Exercise objective ->
Take the lines below beginning at the line that has "Toggle the checkbox" and stopping after the line that has "Task: Toggle the camera off button", and print them exactly as they are, with no other lines.
+++ Data shown +++
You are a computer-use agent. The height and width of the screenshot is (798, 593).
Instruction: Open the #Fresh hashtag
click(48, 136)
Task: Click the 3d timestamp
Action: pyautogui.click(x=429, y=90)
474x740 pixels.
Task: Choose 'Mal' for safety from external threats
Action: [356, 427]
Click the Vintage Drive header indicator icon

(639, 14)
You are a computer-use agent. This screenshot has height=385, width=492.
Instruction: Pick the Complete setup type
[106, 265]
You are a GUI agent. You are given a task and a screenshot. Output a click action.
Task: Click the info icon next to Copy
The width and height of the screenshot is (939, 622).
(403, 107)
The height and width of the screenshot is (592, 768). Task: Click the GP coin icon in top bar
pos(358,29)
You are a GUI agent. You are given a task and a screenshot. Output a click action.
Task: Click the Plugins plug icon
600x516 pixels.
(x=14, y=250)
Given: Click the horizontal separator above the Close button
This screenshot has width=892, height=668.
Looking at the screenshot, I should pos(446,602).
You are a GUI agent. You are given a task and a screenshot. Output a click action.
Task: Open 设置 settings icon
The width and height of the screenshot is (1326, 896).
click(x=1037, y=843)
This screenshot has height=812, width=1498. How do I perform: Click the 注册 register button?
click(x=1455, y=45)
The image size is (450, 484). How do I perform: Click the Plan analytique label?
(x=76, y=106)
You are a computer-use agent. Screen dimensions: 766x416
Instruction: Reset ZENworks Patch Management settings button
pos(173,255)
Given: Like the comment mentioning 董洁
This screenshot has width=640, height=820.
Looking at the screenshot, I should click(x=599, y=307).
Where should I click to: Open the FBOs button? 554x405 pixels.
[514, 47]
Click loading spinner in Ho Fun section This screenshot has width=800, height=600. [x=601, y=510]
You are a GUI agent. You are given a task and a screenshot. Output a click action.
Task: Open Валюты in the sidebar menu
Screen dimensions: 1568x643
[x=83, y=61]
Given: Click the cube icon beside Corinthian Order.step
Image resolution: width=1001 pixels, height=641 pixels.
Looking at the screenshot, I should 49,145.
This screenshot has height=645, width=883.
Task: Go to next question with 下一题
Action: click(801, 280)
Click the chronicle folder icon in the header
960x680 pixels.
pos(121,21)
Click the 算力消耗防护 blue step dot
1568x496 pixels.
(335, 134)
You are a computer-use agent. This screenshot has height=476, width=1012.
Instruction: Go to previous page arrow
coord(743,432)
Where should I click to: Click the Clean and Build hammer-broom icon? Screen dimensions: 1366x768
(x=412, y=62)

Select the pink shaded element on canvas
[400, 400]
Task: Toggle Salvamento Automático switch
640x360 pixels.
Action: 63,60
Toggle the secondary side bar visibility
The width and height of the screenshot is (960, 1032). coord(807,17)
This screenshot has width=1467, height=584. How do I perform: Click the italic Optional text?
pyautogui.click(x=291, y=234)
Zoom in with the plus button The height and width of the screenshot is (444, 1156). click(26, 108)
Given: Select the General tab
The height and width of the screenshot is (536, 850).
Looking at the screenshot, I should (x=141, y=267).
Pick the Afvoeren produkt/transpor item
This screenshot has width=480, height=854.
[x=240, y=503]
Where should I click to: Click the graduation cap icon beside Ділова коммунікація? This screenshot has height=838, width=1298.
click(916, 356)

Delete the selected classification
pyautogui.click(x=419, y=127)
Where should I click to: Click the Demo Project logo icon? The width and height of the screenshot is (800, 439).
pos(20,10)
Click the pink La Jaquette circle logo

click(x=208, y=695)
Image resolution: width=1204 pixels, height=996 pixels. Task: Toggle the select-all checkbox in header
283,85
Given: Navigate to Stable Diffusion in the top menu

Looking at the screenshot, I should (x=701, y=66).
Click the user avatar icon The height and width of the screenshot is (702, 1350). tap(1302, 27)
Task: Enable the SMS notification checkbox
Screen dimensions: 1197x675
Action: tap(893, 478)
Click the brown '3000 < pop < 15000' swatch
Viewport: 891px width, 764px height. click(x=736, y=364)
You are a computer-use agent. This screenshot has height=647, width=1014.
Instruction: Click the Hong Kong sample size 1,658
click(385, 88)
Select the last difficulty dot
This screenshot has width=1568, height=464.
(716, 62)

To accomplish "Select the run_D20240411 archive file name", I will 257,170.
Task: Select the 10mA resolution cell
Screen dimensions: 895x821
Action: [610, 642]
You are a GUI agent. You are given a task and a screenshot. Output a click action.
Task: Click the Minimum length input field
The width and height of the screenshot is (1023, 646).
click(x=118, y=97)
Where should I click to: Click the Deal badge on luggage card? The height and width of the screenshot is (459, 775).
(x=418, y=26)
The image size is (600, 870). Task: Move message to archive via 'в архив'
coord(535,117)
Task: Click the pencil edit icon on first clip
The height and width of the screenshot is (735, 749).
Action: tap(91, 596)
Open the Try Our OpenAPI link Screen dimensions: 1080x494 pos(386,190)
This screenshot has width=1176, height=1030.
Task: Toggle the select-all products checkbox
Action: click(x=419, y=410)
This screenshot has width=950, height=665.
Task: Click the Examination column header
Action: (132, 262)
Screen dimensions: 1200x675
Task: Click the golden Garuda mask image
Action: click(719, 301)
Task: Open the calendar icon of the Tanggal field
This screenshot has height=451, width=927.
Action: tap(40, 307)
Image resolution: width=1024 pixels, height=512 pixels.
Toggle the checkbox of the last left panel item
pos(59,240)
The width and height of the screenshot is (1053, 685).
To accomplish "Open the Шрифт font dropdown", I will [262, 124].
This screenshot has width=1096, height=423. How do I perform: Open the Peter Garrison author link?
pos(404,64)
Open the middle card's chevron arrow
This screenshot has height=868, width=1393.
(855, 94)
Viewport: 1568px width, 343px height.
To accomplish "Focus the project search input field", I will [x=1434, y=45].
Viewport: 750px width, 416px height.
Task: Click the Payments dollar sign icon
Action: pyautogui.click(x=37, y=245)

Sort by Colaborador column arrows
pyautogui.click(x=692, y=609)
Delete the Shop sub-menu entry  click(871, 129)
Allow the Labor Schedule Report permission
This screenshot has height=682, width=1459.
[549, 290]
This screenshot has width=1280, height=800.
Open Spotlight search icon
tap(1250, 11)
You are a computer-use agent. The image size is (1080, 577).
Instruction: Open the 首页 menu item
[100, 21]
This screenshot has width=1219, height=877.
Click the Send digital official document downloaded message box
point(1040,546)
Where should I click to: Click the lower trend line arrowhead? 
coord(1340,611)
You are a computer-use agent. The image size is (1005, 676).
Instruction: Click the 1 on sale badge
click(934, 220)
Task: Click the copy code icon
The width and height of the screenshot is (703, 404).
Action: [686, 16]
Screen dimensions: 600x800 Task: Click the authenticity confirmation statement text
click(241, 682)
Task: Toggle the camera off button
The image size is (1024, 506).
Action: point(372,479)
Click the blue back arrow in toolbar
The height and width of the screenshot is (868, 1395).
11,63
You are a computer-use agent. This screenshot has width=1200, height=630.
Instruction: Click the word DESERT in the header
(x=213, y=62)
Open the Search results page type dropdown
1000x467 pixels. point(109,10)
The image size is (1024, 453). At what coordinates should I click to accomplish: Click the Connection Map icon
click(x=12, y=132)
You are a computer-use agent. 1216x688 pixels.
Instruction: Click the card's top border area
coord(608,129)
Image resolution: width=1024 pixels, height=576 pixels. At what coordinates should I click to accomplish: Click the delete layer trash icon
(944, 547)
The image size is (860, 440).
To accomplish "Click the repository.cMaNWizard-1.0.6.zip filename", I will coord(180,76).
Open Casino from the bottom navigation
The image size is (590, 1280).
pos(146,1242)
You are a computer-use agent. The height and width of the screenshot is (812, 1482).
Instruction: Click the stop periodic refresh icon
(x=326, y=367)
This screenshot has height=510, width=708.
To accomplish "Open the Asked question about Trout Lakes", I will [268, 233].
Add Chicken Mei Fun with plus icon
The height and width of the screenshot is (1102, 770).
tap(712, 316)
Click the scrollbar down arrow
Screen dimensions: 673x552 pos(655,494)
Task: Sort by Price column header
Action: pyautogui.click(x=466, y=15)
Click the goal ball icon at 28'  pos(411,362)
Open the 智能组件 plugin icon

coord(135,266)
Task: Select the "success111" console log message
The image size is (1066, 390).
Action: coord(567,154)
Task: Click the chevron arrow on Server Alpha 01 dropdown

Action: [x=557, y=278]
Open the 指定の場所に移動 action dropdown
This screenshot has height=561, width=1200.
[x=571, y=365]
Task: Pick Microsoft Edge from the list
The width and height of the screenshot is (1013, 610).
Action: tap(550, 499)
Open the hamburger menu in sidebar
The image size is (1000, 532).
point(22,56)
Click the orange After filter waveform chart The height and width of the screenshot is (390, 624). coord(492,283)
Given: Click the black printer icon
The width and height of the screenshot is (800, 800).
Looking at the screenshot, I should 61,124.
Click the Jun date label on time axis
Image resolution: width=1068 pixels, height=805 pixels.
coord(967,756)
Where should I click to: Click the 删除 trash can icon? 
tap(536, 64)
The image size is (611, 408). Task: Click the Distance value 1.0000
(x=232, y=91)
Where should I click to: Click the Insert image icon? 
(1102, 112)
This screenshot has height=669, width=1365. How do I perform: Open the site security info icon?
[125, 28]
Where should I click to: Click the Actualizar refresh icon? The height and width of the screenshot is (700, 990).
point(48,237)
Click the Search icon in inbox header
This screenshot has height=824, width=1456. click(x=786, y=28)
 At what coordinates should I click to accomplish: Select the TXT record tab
+++
Result below ->
Toggle the checkbox of the last left panel item
pos(59,240)
The width and height of the screenshot is (1053, 685).
To accomplish "Open the Шрифт font dropdown", I will [262, 124].
This screenshot has width=1096, height=423. How do I perform: Open the Peter Garrison author link?
pos(404,64)
Open the middle card's chevron arrow
This screenshot has height=868, width=1393.
(855, 94)
Viewport: 1568px width, 343px height.
To accomplish "Focus the project search input field", I will [x=1434, y=45].
Viewport: 750px width, 416px height.
Task: Click the Payments dollar sign icon
Action: pyautogui.click(x=37, y=245)

Sort by Colaborador column arrows
pyautogui.click(x=692, y=609)
Delete the Shop sub-menu entry  click(871, 129)
Allow the Labor Schedule Report permission
This screenshot has height=682, width=1459.
[549, 290]
This screenshot has width=1280, height=800.
Open Spotlight search icon
tap(1250, 11)
You are a computer-use agent. The image size is (1080, 577).
Instruction: Open the 首页 menu item
[100, 21]
This screenshot has width=1219, height=877.
Click the Send digital official document downloaded message box
point(1040,546)
Where should I click to: Click the lower trend line arrowhead? 
coord(1340,611)
You are a computer-use agent. The image size is (1005, 676).
Instruction: Click the 1 on sale badge
click(934, 220)
Task: Click the copy code icon
The width and height of the screenshot is (703, 404).
Action: [686, 16]
Screen dimensions: 600x800 Task: Click the authenticity confirmation statement text
click(241, 682)
Task: Toggle the camera off button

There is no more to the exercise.